**Passage shown**
.....
A rash of film bans portends rising censorship in Pakistan

On the evening of 5 May, I joined about two-dozen people at a small private venue in Karachi, to watch a film we were not supposed to watch. Security was tight. The attendees—mostly journalists, activists and filmmakers—had all been told of the event only a day earlier, and we were asked to show our national identity cards while entering the building, through a rear exit. Before the screening, one of the film’s directors laid down two strict rules: no photographs, no social media.

The film being shown was Among the Believers, a documentary that profiles Maulana Abdul Aziz, the leader of an extremist network with links across the country. The film shows how the government’s failure to provide basic services for its people enables radical clerics to gain thousands of followers by offering free food, education and healthcare.
.....
**Instruction 1**
Extract from the passage on film bans in Pakistan the part that opens with the words containing "The film being" and closes with "education and healthcare.", word for word.
**Instruction 2**
Extend the passage on film bans in Pakistan, picking up right after its final sentence.

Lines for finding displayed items
.....
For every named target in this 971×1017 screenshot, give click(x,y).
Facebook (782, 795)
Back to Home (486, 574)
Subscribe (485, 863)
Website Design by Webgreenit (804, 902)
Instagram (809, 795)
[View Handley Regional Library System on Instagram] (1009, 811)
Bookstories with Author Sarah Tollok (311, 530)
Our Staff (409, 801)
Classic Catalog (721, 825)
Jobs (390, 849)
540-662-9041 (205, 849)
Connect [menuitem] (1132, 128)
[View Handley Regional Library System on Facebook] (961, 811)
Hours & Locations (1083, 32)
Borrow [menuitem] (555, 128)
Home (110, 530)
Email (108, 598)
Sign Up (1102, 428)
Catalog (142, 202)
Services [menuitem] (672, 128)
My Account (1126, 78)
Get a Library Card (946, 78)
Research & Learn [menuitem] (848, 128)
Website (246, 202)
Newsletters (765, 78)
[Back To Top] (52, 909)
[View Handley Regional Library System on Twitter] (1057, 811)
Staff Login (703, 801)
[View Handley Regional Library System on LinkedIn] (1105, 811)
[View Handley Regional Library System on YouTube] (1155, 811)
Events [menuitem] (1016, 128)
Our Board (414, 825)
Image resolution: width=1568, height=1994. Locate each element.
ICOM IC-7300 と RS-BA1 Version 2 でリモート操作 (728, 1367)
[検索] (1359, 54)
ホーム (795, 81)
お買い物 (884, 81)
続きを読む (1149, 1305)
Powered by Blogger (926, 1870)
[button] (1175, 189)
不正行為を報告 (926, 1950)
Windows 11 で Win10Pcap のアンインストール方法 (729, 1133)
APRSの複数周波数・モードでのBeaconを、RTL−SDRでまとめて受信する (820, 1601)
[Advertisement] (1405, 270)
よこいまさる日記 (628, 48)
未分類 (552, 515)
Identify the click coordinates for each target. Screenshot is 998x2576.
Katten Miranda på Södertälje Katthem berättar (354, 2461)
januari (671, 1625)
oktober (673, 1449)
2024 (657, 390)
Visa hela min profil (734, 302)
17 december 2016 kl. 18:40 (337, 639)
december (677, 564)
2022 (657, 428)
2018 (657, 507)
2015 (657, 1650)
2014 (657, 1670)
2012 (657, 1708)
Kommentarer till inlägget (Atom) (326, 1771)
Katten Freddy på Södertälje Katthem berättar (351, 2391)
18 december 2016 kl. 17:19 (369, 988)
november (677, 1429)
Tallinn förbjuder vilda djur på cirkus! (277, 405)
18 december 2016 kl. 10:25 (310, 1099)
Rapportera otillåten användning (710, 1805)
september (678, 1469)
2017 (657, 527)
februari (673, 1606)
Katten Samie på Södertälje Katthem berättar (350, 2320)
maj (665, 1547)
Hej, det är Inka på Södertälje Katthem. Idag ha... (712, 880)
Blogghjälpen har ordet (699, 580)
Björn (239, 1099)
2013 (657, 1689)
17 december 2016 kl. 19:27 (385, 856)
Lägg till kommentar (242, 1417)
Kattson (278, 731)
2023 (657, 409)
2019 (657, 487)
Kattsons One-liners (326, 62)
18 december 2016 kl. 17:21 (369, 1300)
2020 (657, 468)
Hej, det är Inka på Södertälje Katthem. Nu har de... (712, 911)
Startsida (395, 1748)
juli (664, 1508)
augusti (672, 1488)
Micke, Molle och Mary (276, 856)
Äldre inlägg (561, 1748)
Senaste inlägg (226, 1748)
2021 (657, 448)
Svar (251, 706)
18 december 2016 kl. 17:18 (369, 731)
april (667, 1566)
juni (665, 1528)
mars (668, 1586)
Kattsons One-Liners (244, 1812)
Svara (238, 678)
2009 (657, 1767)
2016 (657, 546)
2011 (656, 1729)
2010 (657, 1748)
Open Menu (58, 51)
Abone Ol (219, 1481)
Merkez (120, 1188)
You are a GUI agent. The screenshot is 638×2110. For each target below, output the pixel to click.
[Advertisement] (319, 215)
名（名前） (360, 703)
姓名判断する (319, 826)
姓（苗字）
.....
**Exercise result 1**
The film being shown was Among the Believers, a documentary that profiles Maulana Abdul Aziz, the leader of an extremist network with links across the country. The film shows how the government’s failure to provide basic services for its people enables radical clerics to gain thousands of followers by offering free food, education and healthcare.

**Exercise result 2**
On 25 April, ten days before the secret screening, Pakistan’s Central Board of Film Censors, or CBFC, had banned the film. The directors, Mohammed Ali Naqvi and Hemal Trivedi, asked the CBFC to review the ban, but the body rejected their appeal, saying Among the Believers contained dialogue that projected a “negative image of Pakistan in the context of ongoing fighting against extremism and terrorism.”

The Pakistani government has sporadically banned films over the last few years, but until now the targets of such censorship have mostly been Bollywood movies (last year, for example, Neerja and Phantom were banned). But when it comes to local cinema, censors have tended to be more permissive, recommending excisions instead of outright bans. Recently, however, this has changed. Among the Believers is one of three Pakistani films banned over a two-week period this spring. These bans, which targeted content deemed anti-Pakistani, point to a growing censorship of the country’s film industry, and the state’s tightening grip on freedom of expression.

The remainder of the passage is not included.